Hannover plant weitgehend autofreie Innenstadt

Die niedersächsische Landeshauptstadt möchte die Mobilitätswende vorantreiben und mehr Aufenthaltsqualität für ihre Bürgerinnen und Bürger schaffen. Wie das genau aussieht, zeigt das nun veröffentlichte Mobilitätskonzept.

Das Bild zeigt die Visualisierung einer Straße in Hannover. Kein Autoverkehr, dafür haben die vielen Radfahrer, Fußgänger und der ÖPNV mehr Platz.
So könnte der Georgsplatz in Hannover zukünftig aussehen. © Ole Spata

Mehr Leben und Vielfalt in der Stadt, einladende Stadträume und verkehrsberuhigte Straßen, mehr Platz für spielende Kinder, Gastronomie und Kultur – dahin soll sich Hannovers Innenstadt bis 2035 entwickeln. Um das zu verwirklichen legte die Stadt nun ein integriertes und umfassendes Mobilitätskonzept vor, das bereits bis 2030 umgesetzt werden soll.

Zentrum in Zukunft fast autofrei

Demnach soll Hannovers Zentrum in Zukunft nahezu autofrei sein. Ziel ist es, in einem ersten Schritt den Kern der Innenstadt aufzuwerten und den Verkehr umzuorganisieren sowie teils baulich neu zu gestalten. Stellplätze für Autos im öffentlichen Raum der Innenstadt sollen weitgehend wegfallen.

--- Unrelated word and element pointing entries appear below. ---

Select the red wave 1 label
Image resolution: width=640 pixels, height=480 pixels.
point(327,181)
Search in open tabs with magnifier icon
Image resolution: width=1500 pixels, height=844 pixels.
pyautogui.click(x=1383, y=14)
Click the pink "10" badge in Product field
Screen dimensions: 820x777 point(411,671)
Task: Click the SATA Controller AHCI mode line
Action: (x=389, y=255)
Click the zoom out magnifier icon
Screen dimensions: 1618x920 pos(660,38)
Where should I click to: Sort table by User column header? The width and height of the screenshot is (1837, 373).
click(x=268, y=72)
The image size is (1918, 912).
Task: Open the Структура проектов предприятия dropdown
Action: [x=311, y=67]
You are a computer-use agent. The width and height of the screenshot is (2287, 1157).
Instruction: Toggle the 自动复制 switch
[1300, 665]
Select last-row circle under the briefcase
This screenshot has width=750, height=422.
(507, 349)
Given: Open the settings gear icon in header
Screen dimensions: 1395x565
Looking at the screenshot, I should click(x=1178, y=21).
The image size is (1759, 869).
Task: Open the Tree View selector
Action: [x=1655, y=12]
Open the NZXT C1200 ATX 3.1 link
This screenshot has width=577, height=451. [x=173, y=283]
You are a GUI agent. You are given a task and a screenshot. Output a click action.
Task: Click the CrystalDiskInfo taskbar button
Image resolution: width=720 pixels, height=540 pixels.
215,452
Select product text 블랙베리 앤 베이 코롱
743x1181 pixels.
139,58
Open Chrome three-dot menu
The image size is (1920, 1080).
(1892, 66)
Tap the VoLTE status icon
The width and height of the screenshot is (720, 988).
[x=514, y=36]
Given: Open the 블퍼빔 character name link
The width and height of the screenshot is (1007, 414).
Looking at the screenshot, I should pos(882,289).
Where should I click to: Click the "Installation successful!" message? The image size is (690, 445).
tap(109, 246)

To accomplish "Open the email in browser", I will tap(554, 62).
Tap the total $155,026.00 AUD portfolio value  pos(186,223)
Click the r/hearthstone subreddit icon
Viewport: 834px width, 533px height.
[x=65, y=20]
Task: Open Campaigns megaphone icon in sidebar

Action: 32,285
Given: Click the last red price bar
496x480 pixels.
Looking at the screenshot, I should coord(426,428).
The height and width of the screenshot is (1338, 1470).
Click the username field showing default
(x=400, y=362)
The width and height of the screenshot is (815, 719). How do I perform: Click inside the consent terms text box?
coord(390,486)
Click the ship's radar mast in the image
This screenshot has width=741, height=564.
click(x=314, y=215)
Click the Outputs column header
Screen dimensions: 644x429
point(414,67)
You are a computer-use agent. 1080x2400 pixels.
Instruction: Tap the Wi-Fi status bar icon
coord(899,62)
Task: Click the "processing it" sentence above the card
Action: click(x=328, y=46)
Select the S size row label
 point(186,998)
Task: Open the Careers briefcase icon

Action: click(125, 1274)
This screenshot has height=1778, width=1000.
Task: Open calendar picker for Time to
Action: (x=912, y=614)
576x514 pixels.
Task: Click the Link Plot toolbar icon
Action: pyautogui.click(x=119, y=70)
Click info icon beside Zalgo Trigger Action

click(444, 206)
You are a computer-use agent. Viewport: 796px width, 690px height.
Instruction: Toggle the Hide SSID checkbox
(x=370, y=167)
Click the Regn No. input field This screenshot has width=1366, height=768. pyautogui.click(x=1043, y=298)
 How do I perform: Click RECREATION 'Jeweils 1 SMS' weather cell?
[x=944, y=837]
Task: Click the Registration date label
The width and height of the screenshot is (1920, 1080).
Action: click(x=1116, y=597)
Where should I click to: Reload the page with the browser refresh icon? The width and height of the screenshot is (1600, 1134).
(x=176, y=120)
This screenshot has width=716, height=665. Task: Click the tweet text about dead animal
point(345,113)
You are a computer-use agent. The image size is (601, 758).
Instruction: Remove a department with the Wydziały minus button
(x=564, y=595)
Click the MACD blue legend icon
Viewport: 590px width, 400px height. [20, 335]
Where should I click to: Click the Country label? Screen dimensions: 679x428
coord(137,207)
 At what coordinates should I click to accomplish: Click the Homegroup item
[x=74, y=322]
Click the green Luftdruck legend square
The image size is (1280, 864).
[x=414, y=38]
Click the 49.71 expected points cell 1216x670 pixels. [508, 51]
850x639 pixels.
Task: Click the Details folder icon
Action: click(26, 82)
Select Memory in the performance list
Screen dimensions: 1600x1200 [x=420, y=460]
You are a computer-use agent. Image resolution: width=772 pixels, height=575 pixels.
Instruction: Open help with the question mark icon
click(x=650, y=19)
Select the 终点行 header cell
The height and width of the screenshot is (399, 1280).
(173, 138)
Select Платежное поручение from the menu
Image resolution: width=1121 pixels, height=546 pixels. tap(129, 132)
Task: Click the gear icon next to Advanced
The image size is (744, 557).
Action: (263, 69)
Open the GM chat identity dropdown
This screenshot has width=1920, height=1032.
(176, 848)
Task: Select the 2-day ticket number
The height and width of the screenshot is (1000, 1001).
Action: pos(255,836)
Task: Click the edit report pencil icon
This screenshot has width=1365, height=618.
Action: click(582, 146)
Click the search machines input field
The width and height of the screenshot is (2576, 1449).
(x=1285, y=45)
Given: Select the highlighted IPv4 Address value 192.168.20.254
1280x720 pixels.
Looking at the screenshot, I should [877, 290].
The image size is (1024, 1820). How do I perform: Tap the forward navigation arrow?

„Autofrei heißt: Es ist kein Auto zu viel in der Stadt“, sagt Oberbürgermeister Belit Onay. Autos werden vom Cityring auf direktem Wege in die zentral liegenden und bislang bei weitem nicht ausgelasteten Parkhäuser geleitet und ebenso wieder zurückgeführt. Anlieger:innen könnten aber weiterhin auf ihren privaten Stellplätzen parken. Auch Taxen und der Anlieferverkehr kommen weiter in die Innenstadt.

Mehr Parkplätze für Menschen mit Behinderungen und maximal Tempo 30

Die Parkmöglichkeiten für Menschen mit Behinderung dagegen werden ausgeweitet. „Für diejenigen, die aufs Auto angewiesen sind, wird es zukünftig leichter, in die Stadt zu kommen, weil es weniger konkurrierenden Autoverkehr gibt – aber insgesamt wird die Zahl der Stellplätze nach und nach deutlich reduziert“, so Onay.

Der motorisierte Verkehr in der Innenstadt wird künftig in angemessener Geschwindigkeit geführt. Es soll möglichst überall Tempo 20 oder maximal Tempo 30 gelten. Insbesondere dort, wo Räume von verschiedenen Verkehrsteilnehmer:innen genutzt werden. 

Von dem Konzept profitieren ÖPNV, Rad- und Fußverkehr

Davon sollen vor allem Menschen, die zu Fuß oder mit dem Rad unterwegs sind, profitieren. Künftig soll deutlich mehr Platz zum Flanieren und für den Aufenthalt geschaffen werden. Außerdem sollen die Fahr- als auch Abstellsituationen für den Radverkehr deutlich verbessert und Lücken im Radwegenetz der Stadt geschlossen werden.

Auch der ÖPNV wird vom neuen Konzept profitieren und bekommt mehr Raum für ein attraktives Angebot. Zudem bedeutet weniger Autoverkehr auch weniger Staus und Wartezeiten für Busse und Bahnen.

Der Plan ist, nach Beschlussfassung schon Mitte 2024 mit den ersten Umbauarbeiten zu beginnen. Bis 2030 will die Stadtverwaltung das Konzept umsetzen.